紙の選択肢が多様化している今こそ、自分らしい「エコ」を選ぶ楽しさ・意義を再発見できるでしょう。

■関連記事:印刷会社が選ぶSDGsに貢献するエコ・ユニークな用紙5選

環境に優しい紙を見分ける基準

「どの紙がエコ?」と迷ったら、各種認証ラベルや表示、メーカーの発信情報に注目しましょう。

主な環境認証マークの解説

環境認証マークは、環境に配慮した製品であることを第三者機関が審査・証明された製品に付けられます。代表的なものをご紹介します。

  • FSC認証マーク:森林環境や地域社会に配慮し、責任をもって調達された原材料で作られた製品に付けられるもので、森を守る仕組みの一環として提供されています。
  • PEFC認証マーク:FSCと同じくサステナビリティの世界基準をクリアされたものに付けられます。
  • エコマーク(日本):リサイクルや省資源性・化学物質の使用低減に配慮した日本独自の認証制度。さまざまな日用品で見られます。

これらのマークはパッケージや説明書、製品ロゴに記載されています。
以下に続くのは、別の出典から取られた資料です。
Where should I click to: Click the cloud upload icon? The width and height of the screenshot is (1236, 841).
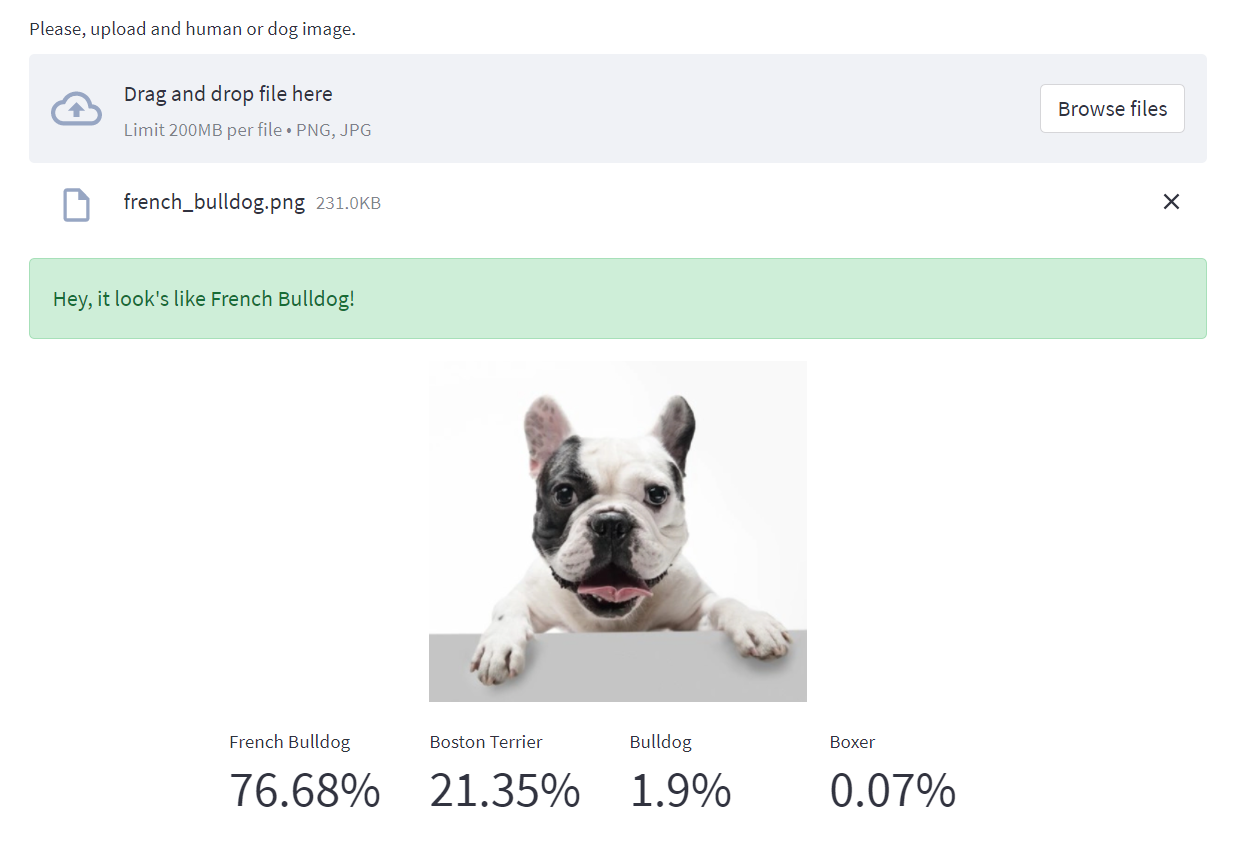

印刷物や文房具でも必ず調べてみましょう。

環境配慮型紙のラベル・表示

  • 古紙配合率●%:配合率が高いほど廃棄物削減や資源有効利用になります。
  • FSCミックス/100%:適切に管理されたFSC®認証林、再生資源およびその他の管理された供給源からの原材料で作られています。
  • エコマーク取得/未晒し表記:化学薬品・漂白の有無や省資源性などをアピール。
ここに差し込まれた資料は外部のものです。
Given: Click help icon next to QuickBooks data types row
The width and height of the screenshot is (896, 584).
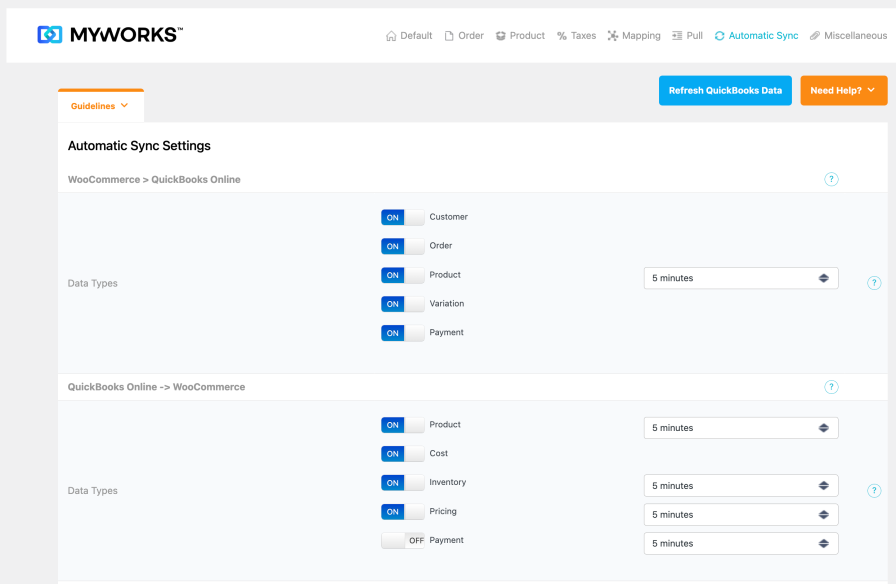Looking at the screenshot, I should coord(874,491).
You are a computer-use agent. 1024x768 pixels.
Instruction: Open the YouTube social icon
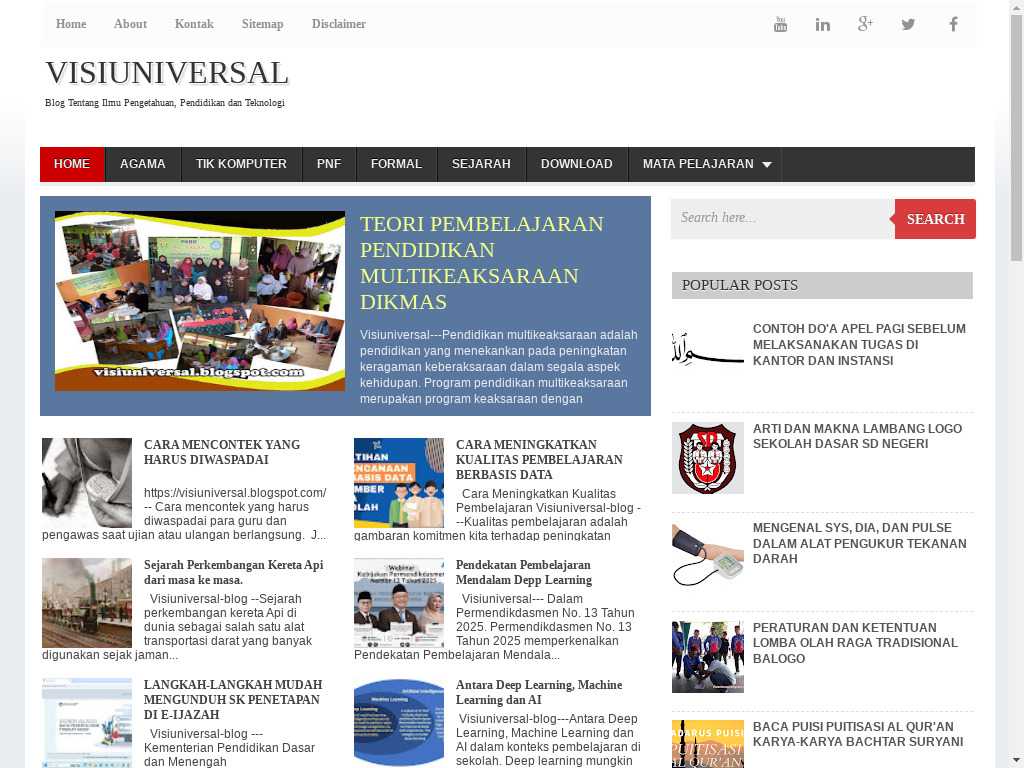tap(780, 24)
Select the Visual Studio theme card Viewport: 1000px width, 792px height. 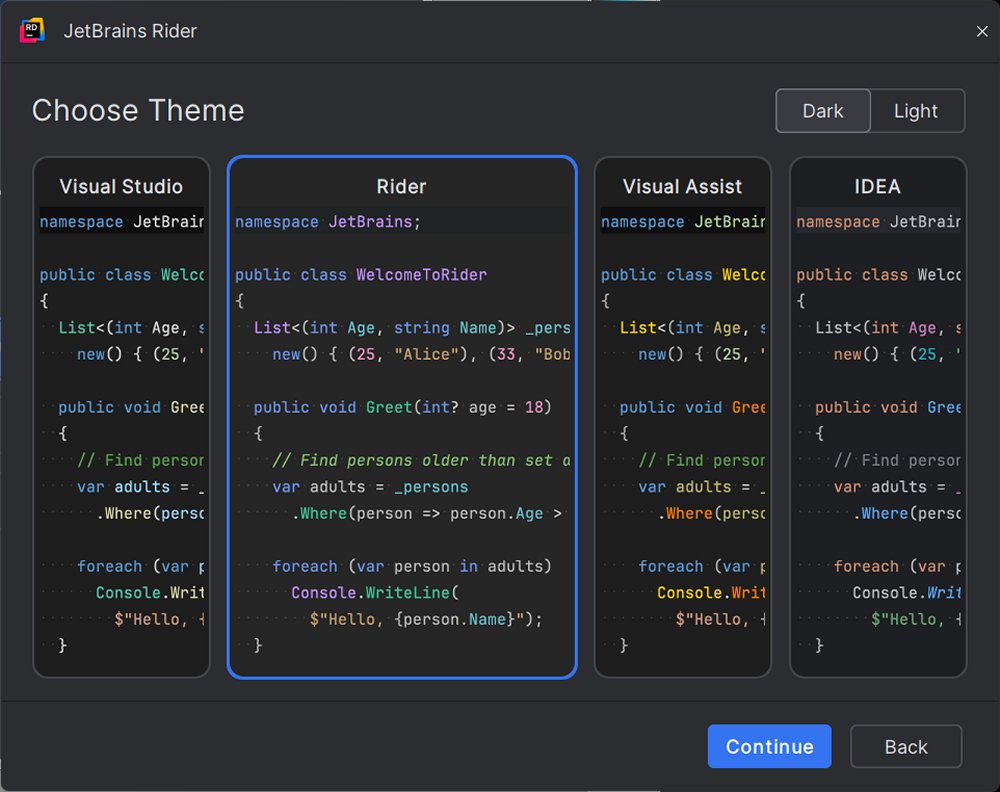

メーカーの公式サイトや製品情報ページには、製造過程でのエコ基準や原材料調達方法が詳しく記載されていますので、比較しながら選ぶのがお勧めです。

製造プロセスにおける環境配慮ポイント

近年、多くの製紙メーカーが環境配慮を企業方針に定め、さらなる技術革新に取り組んでいます。例えば、再生可能エネルギー(風力・水力など)の活用、節水型設備や廃水リサイクル、排出物の削減、CO₂削減目標の設定といった姿勢を公式サイト等で公開しています。志の高い企業を応援することもエコ消費者の大切なアクションです。

用途別・エコな紙の選び方

生活やビジネスシーンで、どのような紙が最適なのかは「用途」と「目的」によって異なります。ここでは具体的な選び方を解説します。

印刷・コピー用におすすめのエコ用紙

家庭やオフィスで頻繁に使われるコピー用紙やプリンタ用紙。コスト重視なら古紙配合率の高い再生紙を、印刷の美しさや耐久性重視ならFSC認証紙や高品質リサイクル紙などがおすすめです。

実際に、企業の報告書やPRパンフレットは「回収用リサイクルペーパー」「FSC認証上質紙」などと明記された紙を選ぶ事例が増えています。メーカー各社が環境基準クリアをアピールし、製品パッケージにも使用認証が明記されているので、用途や希望に応じて選んでみましょう。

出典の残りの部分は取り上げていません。